さっこ:メロディ楽器である管楽器が私1人だけなんで、インストバンドを観たこと無い人たちにも、ボーカルと同じ立ち位置として受け入れられたら嬉しいです。
てっちゃん:ナチュラルキラーズがきっかけで、日本でいきなりジェームスブラウンが流行りだしたら面白いと思うんです。やっぱりルーツは大事にしていますし、そんなことが出来たらシブいですよね(笑)。
●ミニアルバム『ニューライト』がリリースされるわけですが、かなり踊れる内容になっていますね。
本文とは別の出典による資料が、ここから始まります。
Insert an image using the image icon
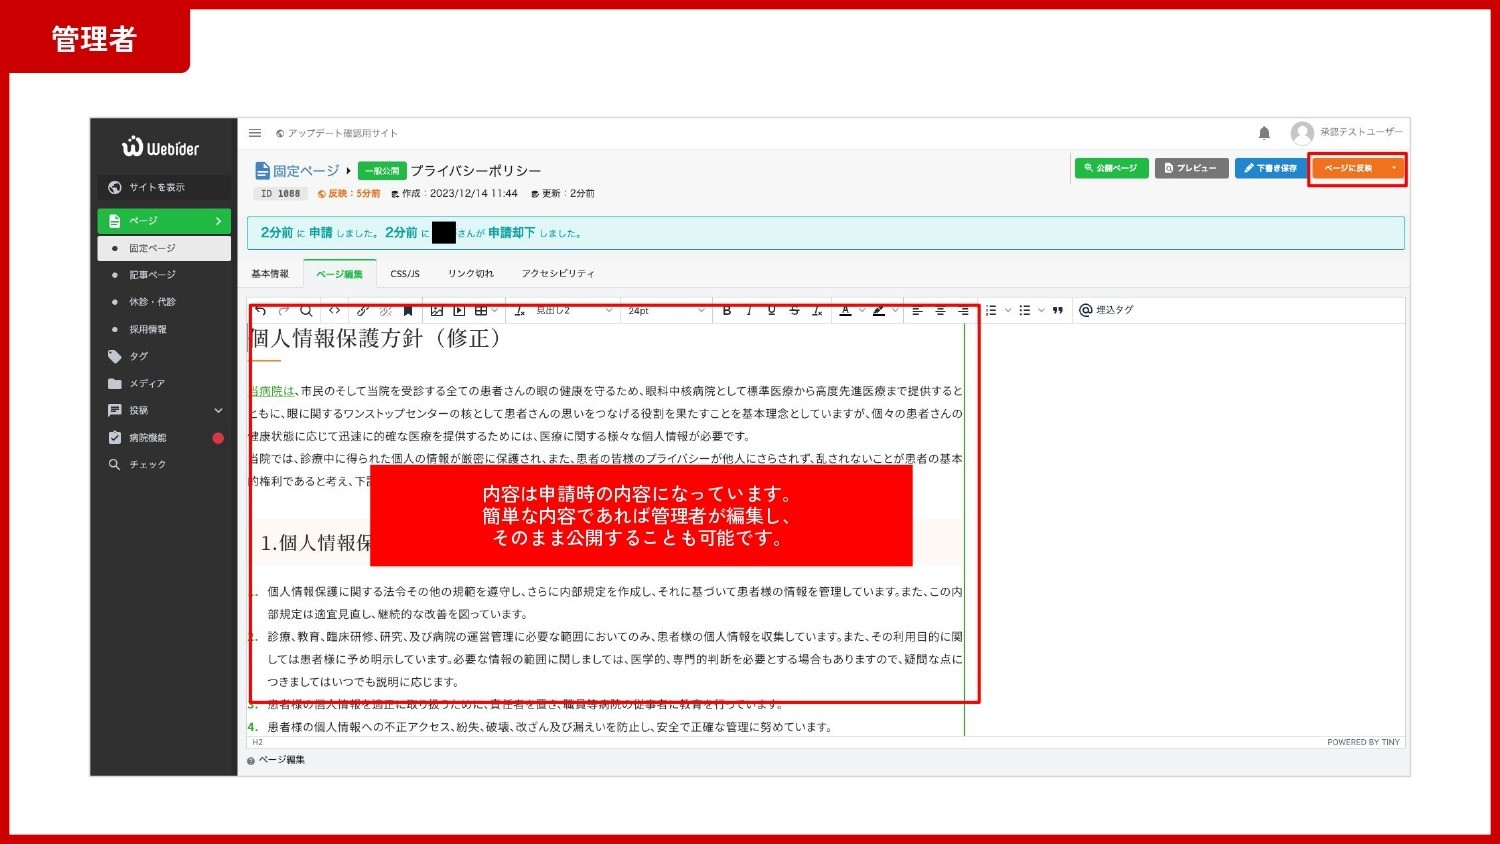The height and width of the screenshot is (844, 1500). [437, 311]
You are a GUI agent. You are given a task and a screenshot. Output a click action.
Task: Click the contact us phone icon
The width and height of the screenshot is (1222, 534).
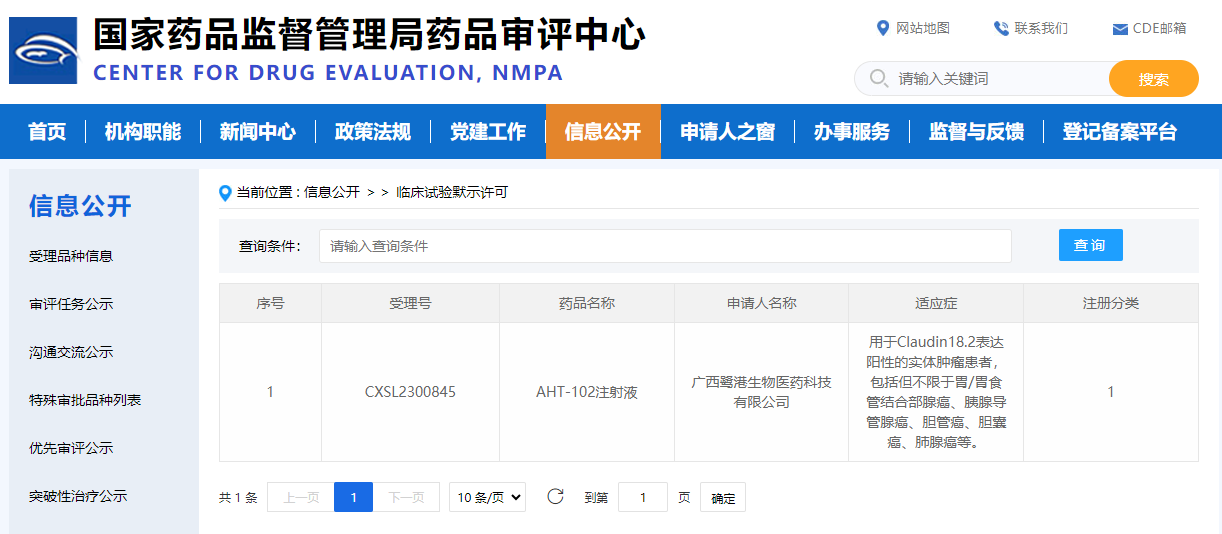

てっちゃん:クールな曲と、突き抜けた曲の両方とも楽しんでもらえたら嬉しいですね。ライブでも絶対に盛り上がる仕上がりになっているし、僕らも盛り上げたモン勝ちやと思っているんで、早く一緒にライブで揺れたいです。
チャノキ:写真の衣装にも表れているんですが、全員のソロパートもあって基本的に全員目立ちたがり屋なんですよ。
●大阪っぽくていいと思いますよ(笑)。「メトロ」にはギターソロがフューチャーされていますし、メロディのリフレインが強烈で勝手に体が動き出します。
てっちゃん:ギターソロはじゅんじゅんの見せ場だし、リズムもファンキーだし、お酒を飲みながら踊ってもらいたい曲です。
じゅんじゅん:ソロの時は前に出るのでお客さんと近い場所で演奏することになるんですが、やっぱりテンション上がりますね。
●「九龍」はFUNKというよりもサイケな感じもするしクールな曲。
てっちゃん:「九龍」はヒップホップっぽい部分もあるし、クールな楽曲の代表ですね。インストだけど曲にはちゃんとテーマがあって、ぬくぬくと過ごしている僕らのすぐ隣では殺伐とした環境があるんだよってことと、そうは思っても口に出して言うだけなら"机上の空論"だよという、言葉遊びも含んでいます。どんなことでも、口先だけではなくアクションを起こさないとダメだよってことが言いたかったんです。
●アルバムタイトル『ニューライト』にも意味がありそうですね。
てっちゃん:僕たちのようなジャンルって、誰しもが知っているわけではないけど「みんなの心を照らす光のようなバンドになりたい!」という想いを込めました。今年は野外でイベントもしてみたいし、いろんなことに挑戦する年にしたいので、楽しみにしていてください。